Countries of the WHO European Region, which gathered at the 7th Ministerial Conference on Environment and Health (7MCEH) in Hungary, have adopted the Budapest Declaration, which prioritizes urgent, wide-ranging action on health challenges related to climate change, environmental pollution, biodiversity loss and land degradation, along with, and in the context of, recovery from COVID-19. To strengthen countries’ capacities to fulfill commitments made under the Declaration, it also focuses on strengthening governance, investing in human resources, and advancing knowledge and tools for action.
“We are close to the breaking point with the climate crisis and its devastating impact on health and well-being in our Region and globally – exacerbated by other multiple, overlapping health emergencies at this time of permacrisis. But with teamwork, expertise, and political will, we have a solid chance – through the Budapest Declaration and the commitments it contains – to tackle this existential threat. We must walk, indeed run, together on the road ahead – a journey that will be far from easy, but one that we should have embarked on a long time ago,” said Dr Hans Henri P. Kluge, WHO Regional Director for Europe.

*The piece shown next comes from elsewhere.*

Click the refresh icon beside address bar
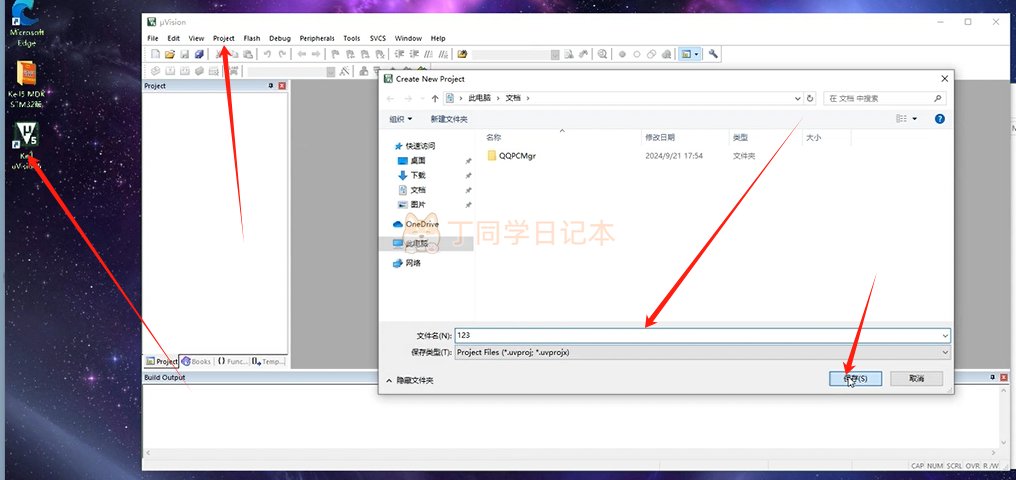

In the Declaration, countries agree to accelerate the transition towards resilient, healthy, equitable and sustainable societies, incorporating the lessons learned from the COVID-19 pandemic. They seek to increase efforts to prevent, prepare, detect, and respond to emergencies, protecting particularly vulnerable populations. These actions aim to enhance health systems’ resilience and capacity to withstand and respond to disasters and crises. In addition, efforts to address the environmental determinants of diseases will increase.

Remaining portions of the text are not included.